UNIFESP/EPM - Universidade Federal de São Paulo - Escola Paulista de Medicina — Prova 2021
Gestante de 40 semanas deu à luz seu segundo filho. Passados 40 minutos do parto vaginal, a dequitação ainda não ocorreu. A melhor conduta neste momento é realizar:
Dequitação não ocorreu em 40 min → Conduta expectante até 60 min (sem sangramento ativo).
A dequitação da placenta é considerada prolongada se não ocorrer após 30 minutos do nascimento do bebê, mas a conduta expectante pode ser estendida até 60 minutos, especialmente se não houver sangramento ativo. Intervenções precoces podem aumentar o risco de hemorragia e infecção.
O terceiro período do parto, que se estende desde o nascimento do bebê até a expulsão completa da placenta e membranas, é um momento crítico para a prevenção da hemorragia pós-parto. A dequitação placentária é um processo fisiológico que geralmente ocorre espontaneamente em até 30 minutos. No entanto, em algumas situações, esse tempo pode ser prolongado, configurando uma retenção placentária. A retenção placentária é definida classicamente como a não expulsão da placenta após 30 minutos do nascimento do feto, apesar do manejo ativo do terceiro estágio do parto (administração de ocitocina, tração controlada do cordão e massagem uterina). No entanto, a conduta expectante pode ser estendida até 60 minutos, especialmente se não houver sangramento ativo e os sinais vitais da mãe estiverem estáveis. Essa abordagem permite que a placenta se desprenda naturalmente, minimizando a necessidade de intervenções invasivas. A melhor conduta inicial, na ausência de sangramento excessivo, é a conduta expectante, monitorando de perto a paciente. Intervenções como a tração vigorosa do cordão ou a extração manual da placenta antes do tempo adequado podem aumentar o risco de complicações, como lacerações do canal de parto, inversão uterina e hemorragia. Somente após 60 minutos, ou diante de sangramento ativo e instabilidade hemodinâmica, a extração manual da placenta sob anestesia e com técnica asséptica deve ser considerada, sempre visando a segurança materna e a prevenção de morbidade e mortalidade.

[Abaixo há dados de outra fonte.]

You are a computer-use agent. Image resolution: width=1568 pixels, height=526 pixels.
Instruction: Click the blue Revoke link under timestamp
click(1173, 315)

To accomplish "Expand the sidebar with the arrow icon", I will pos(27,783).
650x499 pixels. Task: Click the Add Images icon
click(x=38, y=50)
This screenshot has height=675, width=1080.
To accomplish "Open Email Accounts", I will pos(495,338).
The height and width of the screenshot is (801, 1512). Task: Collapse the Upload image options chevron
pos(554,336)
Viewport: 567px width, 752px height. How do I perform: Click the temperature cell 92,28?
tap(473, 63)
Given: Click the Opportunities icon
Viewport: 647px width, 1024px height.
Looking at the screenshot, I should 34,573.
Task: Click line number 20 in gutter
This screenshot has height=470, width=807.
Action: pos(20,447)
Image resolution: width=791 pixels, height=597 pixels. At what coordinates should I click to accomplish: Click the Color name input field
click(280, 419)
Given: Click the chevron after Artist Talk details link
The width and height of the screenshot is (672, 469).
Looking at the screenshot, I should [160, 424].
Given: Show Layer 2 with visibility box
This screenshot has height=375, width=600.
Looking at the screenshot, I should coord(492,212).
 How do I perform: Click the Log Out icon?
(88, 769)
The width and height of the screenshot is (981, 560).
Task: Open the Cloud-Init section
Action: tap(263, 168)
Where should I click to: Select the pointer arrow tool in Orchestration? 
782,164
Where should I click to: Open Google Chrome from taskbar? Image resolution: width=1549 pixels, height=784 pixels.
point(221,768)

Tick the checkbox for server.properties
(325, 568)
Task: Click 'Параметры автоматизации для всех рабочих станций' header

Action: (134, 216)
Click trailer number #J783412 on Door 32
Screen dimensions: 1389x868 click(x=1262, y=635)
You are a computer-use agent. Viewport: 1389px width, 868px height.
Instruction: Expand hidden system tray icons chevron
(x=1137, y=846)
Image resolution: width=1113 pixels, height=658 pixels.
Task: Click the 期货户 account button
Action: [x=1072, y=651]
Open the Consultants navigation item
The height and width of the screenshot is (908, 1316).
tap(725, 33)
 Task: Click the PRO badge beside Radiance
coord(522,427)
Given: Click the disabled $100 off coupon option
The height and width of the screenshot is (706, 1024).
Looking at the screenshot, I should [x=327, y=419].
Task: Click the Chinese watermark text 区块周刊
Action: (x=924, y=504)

A dequitação da placenta geralmente ocorre nos primeiros 5 a 30 minutos após o nascimento do bebê. Um tempo superior a 30 minutos é considerado prolongado, mas a conduta expectante pode ser estendida até 60 minutos.
A retenção placentária é considerada patológica quando a placenta não é expelida espontaneamente após 30 minutos do nascimento do bebê, ou até 60 minutos em casos de manejo expectante, especialmente se houver sangramento excessivo.
A extração manual precoce da placenta pode aumentar os riscos de hemorragia pós-parto, lacerações cervicais ou uterinas, infecção puerperal e, em casos raros, inversão uterina, se realizada sem indicação e técnica adequadas.